7 Kasım 2014 Cuma

Bedeutungslosigkeit

Büyük büyük konuşuyorum, yok artık kitaplardan etkilenmeyecekmişim yok artık dışardan bakarak okuyabiliyormuşum. Sonra bir kitap bir yazar çıkıyor bu dediklerimin hepsini unutuyorum. Vüs'at O. Bener beni aldı, yerden yere çarptı, hala da süründürüyor. Sanki yazmak istediklerimi almış yazmış, başka hikayelerin arasından çıkıp gelip benim kalbimi mengeneyle sıkıştırmış gibi. Soğukalgınlığım geçmiyor bir türlü. Kitap hakkında atıp tutamayacağım, Bay Muannit Sahtegi'nin notlarıyla başladım, galiba adı Murakami'yi çağrıştırdı. Safım ben, Murakami de kimmiş? O günden beri diğer kitaplarının arasında kayboldum, hepsi ayrı bir tarafımdan tuttu çekiyor.
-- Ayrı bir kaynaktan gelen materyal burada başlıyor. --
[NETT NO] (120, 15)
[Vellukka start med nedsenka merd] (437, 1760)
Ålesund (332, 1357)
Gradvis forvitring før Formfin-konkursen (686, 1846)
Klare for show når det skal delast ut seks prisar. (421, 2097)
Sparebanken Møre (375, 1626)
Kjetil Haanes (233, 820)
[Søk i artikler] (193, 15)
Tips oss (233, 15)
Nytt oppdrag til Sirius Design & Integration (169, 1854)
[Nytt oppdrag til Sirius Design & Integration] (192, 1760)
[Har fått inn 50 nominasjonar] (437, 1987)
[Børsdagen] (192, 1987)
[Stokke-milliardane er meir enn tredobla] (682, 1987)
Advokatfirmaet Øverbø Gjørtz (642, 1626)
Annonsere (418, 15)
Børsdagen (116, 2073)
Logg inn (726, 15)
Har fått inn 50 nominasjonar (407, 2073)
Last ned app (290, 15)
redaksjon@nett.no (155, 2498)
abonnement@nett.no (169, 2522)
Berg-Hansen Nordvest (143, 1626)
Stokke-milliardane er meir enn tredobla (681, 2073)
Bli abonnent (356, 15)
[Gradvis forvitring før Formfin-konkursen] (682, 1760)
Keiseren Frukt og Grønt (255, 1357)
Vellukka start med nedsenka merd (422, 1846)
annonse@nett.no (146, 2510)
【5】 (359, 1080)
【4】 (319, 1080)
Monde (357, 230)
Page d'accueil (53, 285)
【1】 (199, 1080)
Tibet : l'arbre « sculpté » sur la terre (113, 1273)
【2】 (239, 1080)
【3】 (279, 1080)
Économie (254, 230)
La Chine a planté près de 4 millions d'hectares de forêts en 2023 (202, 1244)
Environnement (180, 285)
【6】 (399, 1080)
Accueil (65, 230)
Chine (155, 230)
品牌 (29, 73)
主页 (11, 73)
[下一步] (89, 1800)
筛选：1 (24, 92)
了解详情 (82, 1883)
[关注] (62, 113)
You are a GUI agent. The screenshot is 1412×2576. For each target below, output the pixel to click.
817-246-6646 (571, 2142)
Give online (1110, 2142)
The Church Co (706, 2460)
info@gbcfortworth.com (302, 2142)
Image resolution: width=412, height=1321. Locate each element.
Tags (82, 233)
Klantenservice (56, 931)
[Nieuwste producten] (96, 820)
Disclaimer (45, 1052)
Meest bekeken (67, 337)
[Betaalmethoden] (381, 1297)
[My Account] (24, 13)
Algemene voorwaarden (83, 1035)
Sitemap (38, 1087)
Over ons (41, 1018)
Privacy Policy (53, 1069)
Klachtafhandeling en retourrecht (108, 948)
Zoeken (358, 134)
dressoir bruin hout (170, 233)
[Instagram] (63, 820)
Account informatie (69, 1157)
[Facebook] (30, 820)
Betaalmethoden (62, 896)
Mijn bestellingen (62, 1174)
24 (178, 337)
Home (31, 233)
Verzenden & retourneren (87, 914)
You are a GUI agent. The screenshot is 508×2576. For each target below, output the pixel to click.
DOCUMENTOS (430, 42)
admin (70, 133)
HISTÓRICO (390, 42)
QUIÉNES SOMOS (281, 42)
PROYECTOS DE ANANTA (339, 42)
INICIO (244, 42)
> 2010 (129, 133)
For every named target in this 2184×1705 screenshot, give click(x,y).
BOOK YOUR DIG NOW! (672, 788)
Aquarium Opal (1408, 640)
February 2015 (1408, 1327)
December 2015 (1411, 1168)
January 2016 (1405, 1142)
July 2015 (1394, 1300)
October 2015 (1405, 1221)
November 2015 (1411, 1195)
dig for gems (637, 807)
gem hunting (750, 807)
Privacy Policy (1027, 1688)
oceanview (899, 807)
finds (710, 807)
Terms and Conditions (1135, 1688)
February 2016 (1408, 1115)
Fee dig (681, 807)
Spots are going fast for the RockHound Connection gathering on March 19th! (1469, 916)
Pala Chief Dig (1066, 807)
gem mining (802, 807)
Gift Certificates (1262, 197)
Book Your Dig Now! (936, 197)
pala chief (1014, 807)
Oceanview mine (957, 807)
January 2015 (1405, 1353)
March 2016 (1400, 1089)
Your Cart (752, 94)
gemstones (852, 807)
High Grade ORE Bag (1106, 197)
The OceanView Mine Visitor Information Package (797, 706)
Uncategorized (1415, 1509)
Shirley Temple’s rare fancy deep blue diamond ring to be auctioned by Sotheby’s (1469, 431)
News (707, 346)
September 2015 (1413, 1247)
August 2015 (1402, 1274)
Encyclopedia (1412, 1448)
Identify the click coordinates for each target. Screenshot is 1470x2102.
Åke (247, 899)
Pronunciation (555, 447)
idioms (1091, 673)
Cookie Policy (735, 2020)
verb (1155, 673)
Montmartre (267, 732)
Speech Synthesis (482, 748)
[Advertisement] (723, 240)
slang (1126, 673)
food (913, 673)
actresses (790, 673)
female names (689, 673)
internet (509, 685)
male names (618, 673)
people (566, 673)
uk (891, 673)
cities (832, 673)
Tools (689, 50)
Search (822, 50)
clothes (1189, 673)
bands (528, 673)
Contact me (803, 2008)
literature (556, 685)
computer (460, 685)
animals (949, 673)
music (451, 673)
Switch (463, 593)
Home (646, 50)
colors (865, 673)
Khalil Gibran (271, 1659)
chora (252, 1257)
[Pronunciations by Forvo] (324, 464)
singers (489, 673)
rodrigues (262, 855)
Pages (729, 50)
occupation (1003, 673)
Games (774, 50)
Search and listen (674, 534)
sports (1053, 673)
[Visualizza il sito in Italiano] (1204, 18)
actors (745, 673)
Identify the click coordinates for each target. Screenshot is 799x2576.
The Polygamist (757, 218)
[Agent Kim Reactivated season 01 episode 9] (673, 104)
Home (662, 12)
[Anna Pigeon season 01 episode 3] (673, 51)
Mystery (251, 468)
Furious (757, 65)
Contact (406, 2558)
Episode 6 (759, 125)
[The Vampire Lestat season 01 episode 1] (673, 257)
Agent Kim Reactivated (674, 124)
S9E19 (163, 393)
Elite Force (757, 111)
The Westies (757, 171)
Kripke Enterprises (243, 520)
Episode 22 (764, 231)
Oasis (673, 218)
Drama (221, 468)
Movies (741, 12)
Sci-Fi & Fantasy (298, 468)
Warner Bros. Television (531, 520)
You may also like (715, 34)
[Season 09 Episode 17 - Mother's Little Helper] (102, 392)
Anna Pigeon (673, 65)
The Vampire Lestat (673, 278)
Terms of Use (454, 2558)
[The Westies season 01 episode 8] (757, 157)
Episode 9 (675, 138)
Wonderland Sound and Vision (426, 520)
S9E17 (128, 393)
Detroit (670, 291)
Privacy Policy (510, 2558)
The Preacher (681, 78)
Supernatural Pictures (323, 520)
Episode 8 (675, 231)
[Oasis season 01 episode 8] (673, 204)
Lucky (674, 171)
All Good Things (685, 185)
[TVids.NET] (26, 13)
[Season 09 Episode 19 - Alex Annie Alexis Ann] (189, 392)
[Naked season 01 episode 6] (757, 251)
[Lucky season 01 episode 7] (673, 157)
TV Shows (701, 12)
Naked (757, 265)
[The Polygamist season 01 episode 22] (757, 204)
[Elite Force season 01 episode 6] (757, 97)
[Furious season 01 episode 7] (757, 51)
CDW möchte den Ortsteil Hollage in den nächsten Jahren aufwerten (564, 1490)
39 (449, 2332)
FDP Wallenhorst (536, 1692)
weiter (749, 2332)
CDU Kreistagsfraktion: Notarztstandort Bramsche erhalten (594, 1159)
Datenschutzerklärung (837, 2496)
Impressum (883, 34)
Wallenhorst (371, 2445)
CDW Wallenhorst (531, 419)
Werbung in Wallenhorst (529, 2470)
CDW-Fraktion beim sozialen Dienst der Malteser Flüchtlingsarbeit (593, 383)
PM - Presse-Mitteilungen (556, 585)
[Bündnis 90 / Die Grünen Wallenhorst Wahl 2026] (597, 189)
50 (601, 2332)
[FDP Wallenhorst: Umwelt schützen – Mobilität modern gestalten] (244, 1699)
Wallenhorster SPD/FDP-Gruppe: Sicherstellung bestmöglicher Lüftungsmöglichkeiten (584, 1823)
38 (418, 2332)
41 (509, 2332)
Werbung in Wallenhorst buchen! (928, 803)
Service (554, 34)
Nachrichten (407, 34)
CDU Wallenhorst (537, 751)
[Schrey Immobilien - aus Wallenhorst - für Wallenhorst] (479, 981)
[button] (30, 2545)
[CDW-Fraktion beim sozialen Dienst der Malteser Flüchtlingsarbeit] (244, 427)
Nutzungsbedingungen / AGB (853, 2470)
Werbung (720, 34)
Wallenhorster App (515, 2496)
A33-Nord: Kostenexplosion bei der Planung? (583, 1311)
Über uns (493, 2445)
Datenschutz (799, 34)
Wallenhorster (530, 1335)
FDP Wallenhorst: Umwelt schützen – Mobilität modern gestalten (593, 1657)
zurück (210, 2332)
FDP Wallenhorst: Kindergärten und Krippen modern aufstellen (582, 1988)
Buzul çağının virüsü mü yoksa Dost Yaşamasız mı bilmiyorum ama en çok Buzul Çağının Virüsü. "Sana yirmi beş yaş dayanılmaz haşarılığını kanıtlayan yazılarından kopya ettiğim bir kaçını gönderiyorum." "Hep kıskandın kendini, kendinden canım aptalım benim. Sen hep yanılgı ve yenilgilerden oluştuğun için yaşayabilensin!" İyi ki bu metinlere üniversite zamanımda rastlamadım. Şimdi bile bu kadar çarpıldıysam o zaman kimbilir nasıl olurdum." Duyuyor musun Oğuz Atay! Çınar elli, kızdı mı kezzap gibi bakan, oysa iri çağla gözlü, kapılardan sığmaz güzel adamım! " Nefes nefese kalıyorum ben bu kitapları okurken çok yoruldum. Okuması anlaması zor diyorlar. Anlaması zor değil, sindirmesi zor. Çok yoruldum. Ben bu kitapların yorgunuyum. 

1 yorum:

  1. Vüs’at O. Bener bu yazıyı okumalıydı. Onun yazdıklarının sende yarattığı duyguları anlatman bir Vüs’at O. Bener betimlemesi güzelliğinde olmuş.